- Born: Silvana Maria Konermann 1988 (age 37–38) Baden, Switzerland
- Education: ETH Zurich (BSc); Massachusetts Institute of Technology (PhD);
- Known for: CRISPRa, CRISPR-Cas13, transcriptome engineering
- Spouse: Patrick Collison ​(m. 2022)​
- Awards: Harold M. Weintraub Graduate Student Award
- Scientific career
- Fields: Bioengineering, Neuroscience
- Workplaces: Stanford University, Arc Institute
- Thesis: Interrogation and control of mammalian transcription (2016)
- Doctoral advisor: Feng Zhang
- Website: Konermann Lab

= Silvana Konermann =

Swiss-American bioengineer and neuroscientist

Silvana Konermann (born 1988) is a Swiss-American bioengineer and neuroscientist whose research focuses on CRISPR, genome engineering, transcription and epigenetics, and Alzheimer's disease. She is an assistant professor of biochemistry at Stanford University and co-founder and executive director of Arc Institute.
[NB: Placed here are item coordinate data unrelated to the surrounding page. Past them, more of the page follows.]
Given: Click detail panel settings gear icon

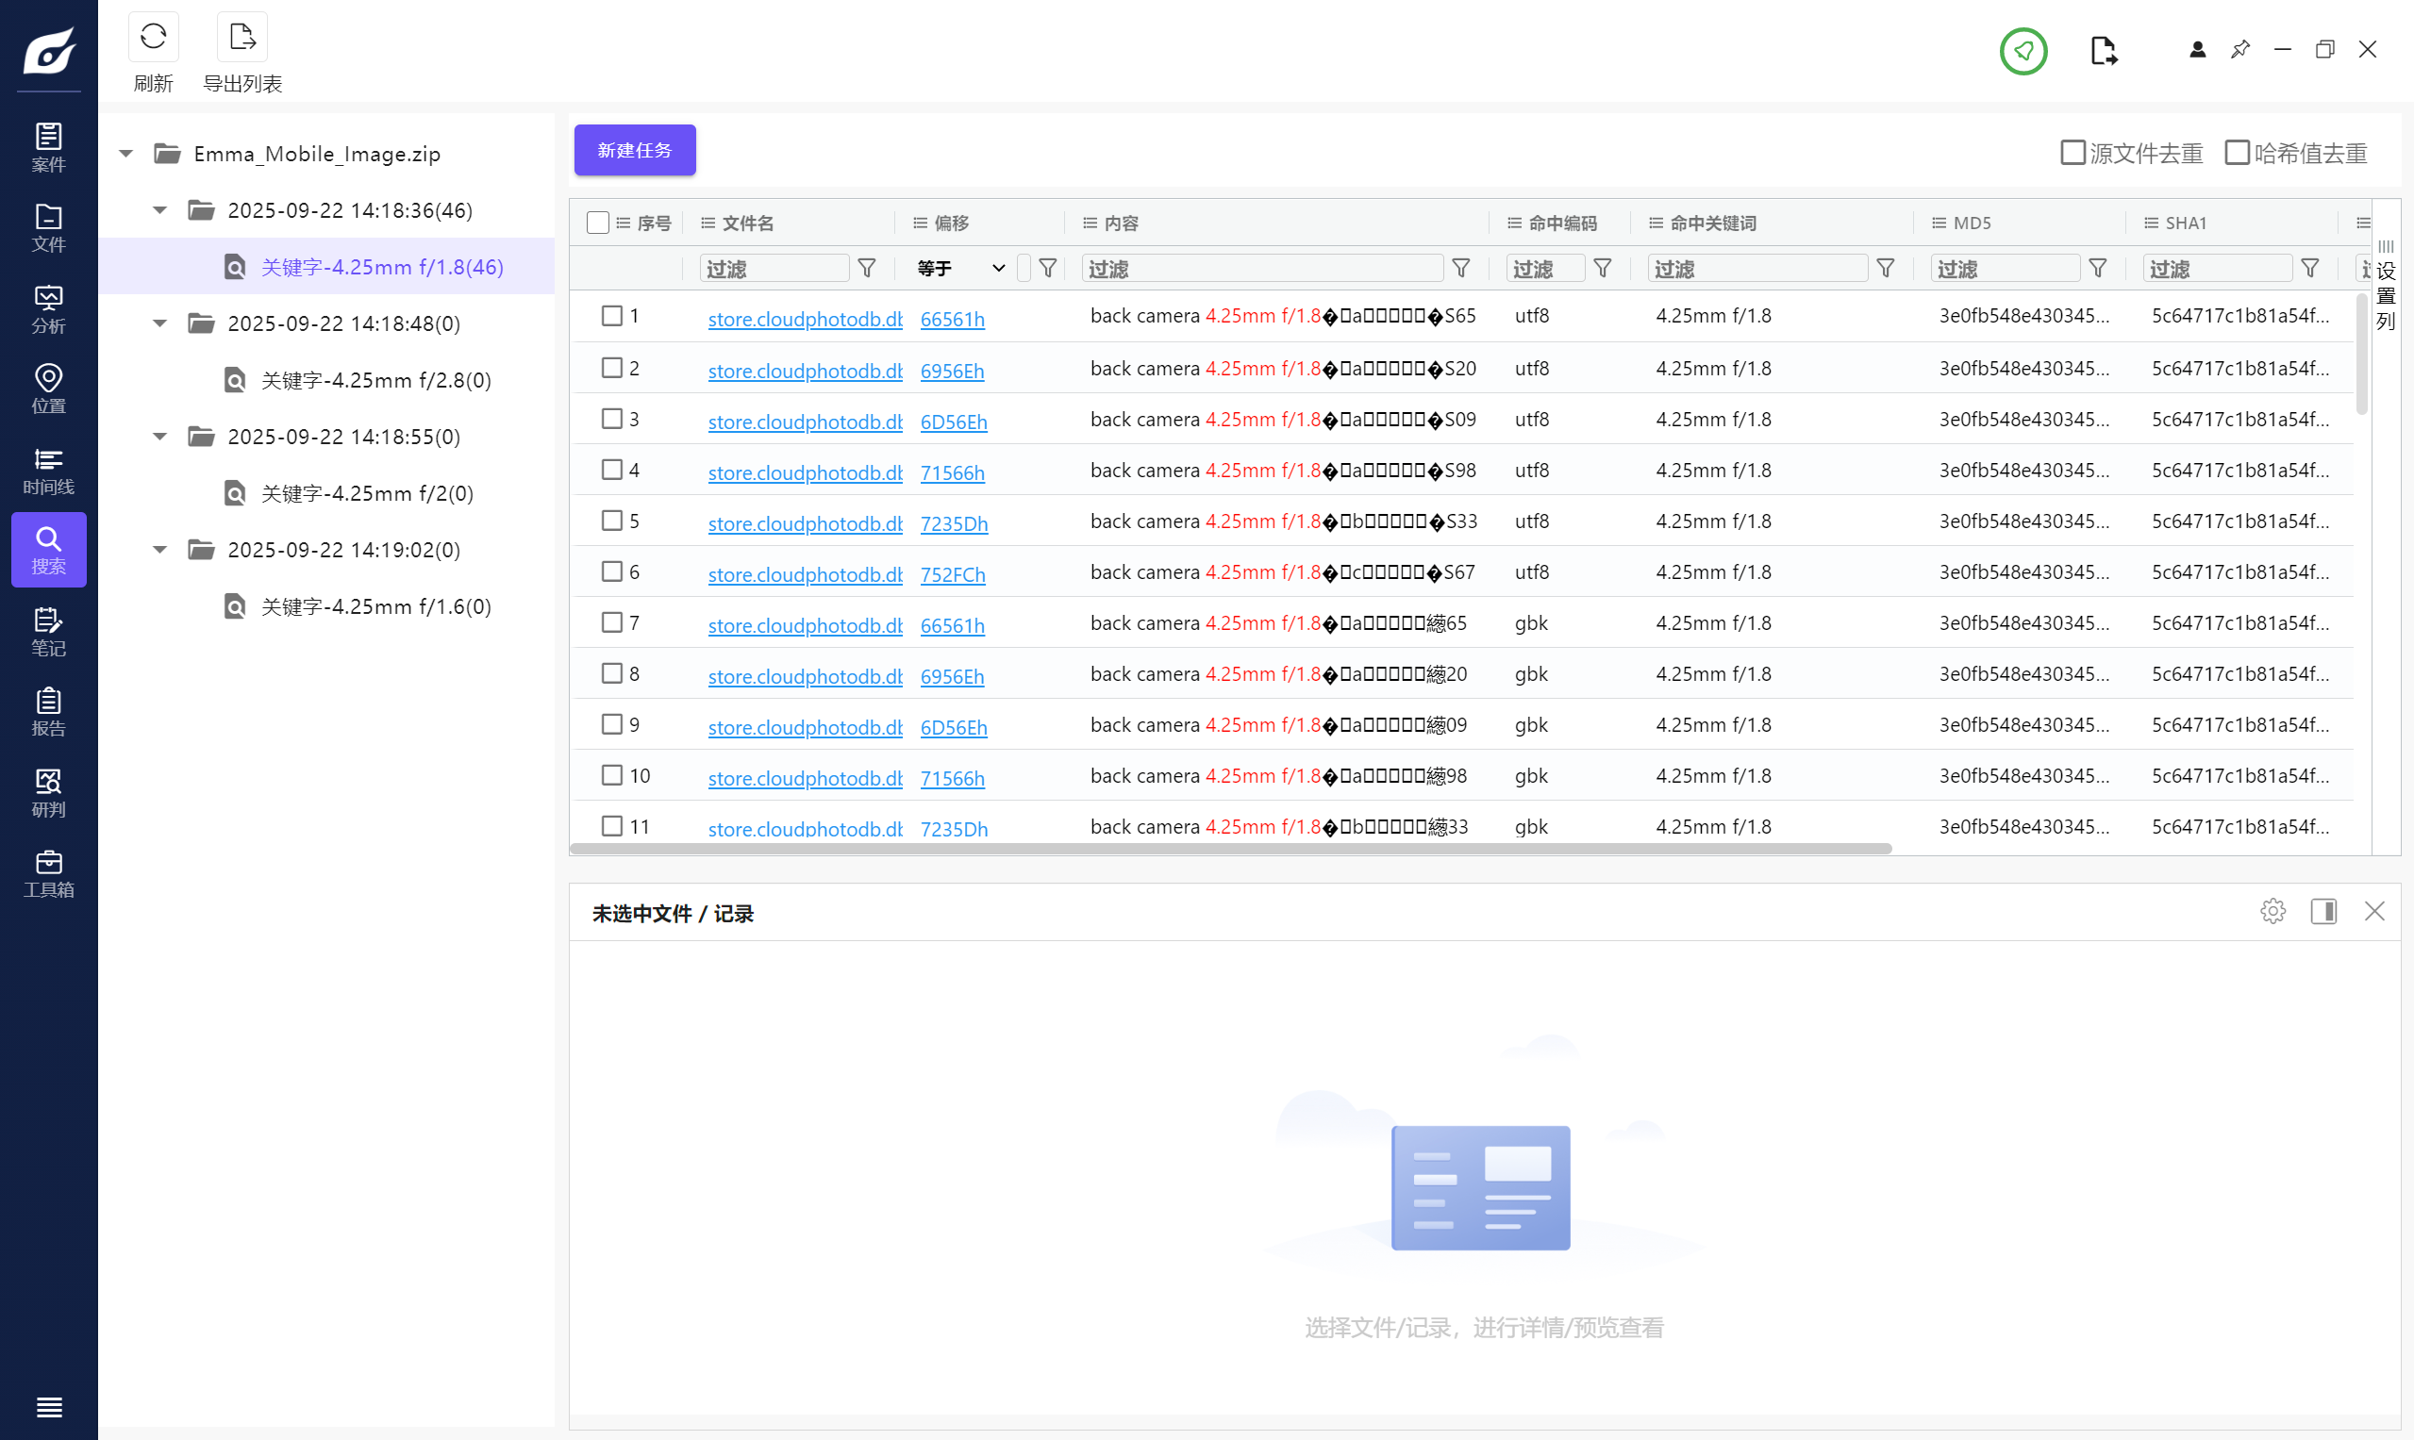Looking at the screenshot, I should click(2272, 911).

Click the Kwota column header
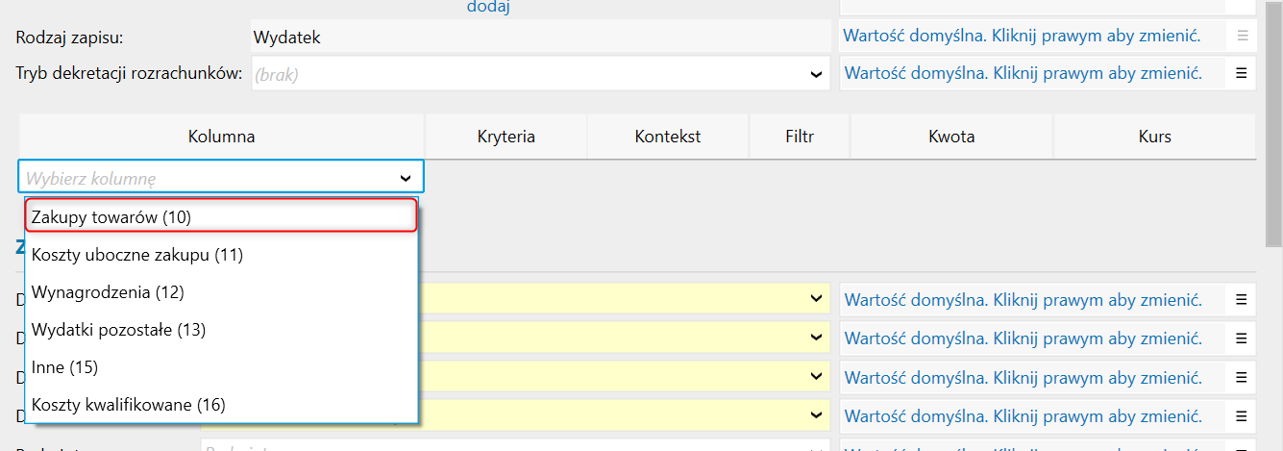951,137
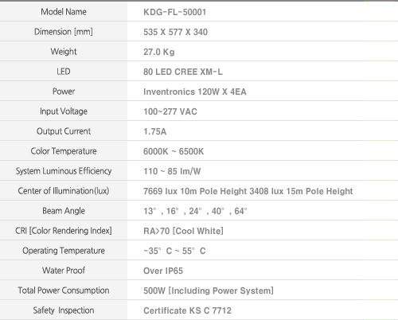Click the Input Voltage label

pyautogui.click(x=64, y=111)
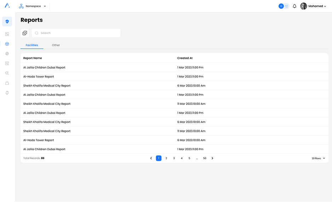Image resolution: width=332 pixels, height=202 pixels.
Task: Click the alarm siren icon in sidebar
Action: 7,83
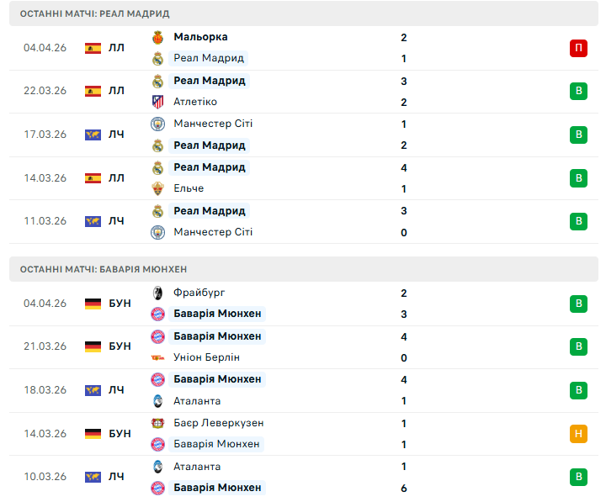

Konermann's research laboratory aims to understand the molecular pathways that drive the development of Alzheimer’s disease using next-generation functional genomics, with the long-term goal of developing rationally targeted therapeutics for neurodegenerative disorders.

== Early life and education==
Silvana Maria Konermann was born in 1988 in Baden, Switzerland, near Zürich. She attended Sächsisches Landesgymnasium Sankt Afra zu Meißen in Saxony, Germany. She won a first-place award at the 2005 European Union Contest for Young Scientists (EUCYS) in Moscow and a second-place award at the 2006 Intel International Science and Engineering Fair (ISEF) in Indianapolis. The minor planet 21546 Konermann was named in her honor by MIT Lincoln Laboratory through its Ceres Connection program. She received her Bachelor's degree in neurobiology from ETH Zurich in 2009.

In 2010, Konermann entered the Brain and Cognitive Sciences PhD program at the Massachusetts Institute of Technology. She joined Feng Zhang's lab at the Broad Institute and McGovern Institute for Brain Research as one of Zhang's first graduate students. During her PhD, Konermann contributed to the development of pioneering genetic perturbation technologies, including one of the first systems for genome-scale CRISPR activation. She completed her PhD in neuroscience in 2016, receiving the Harold M. Weintraub Graduate Student Award for "outstanding achievement during graduate studies in the biological sciences."
==Career==
As a postdoctoral fellow at the Salk Institute, Konermann was part of the team that discovered Cas13d, a new subclass of compact RNA-targeting CRISPR effectors. She was named an HHMI Hanna H. Gray Fellow in 2017 and a CZ Biohub investigator in 2019. In October 2019, Konermann joined Stanford as an assistant professor of biochemistry.

Along with UC Berkeley professor Patrick Hsu and Stripe CEO Patrick Collison, her husband, she is a co-founder of nonprofit research organization Arc Institute, where she serves as executive director and maintains her research laboratory as a core investigator.

== Personal life ==
In June 2022, Konermann married Irish tech billionaire Patrick Collison, the co-founder and CEO of Stripe. Konermann met Collison at the 2005 European Union Contest for Young Scientists.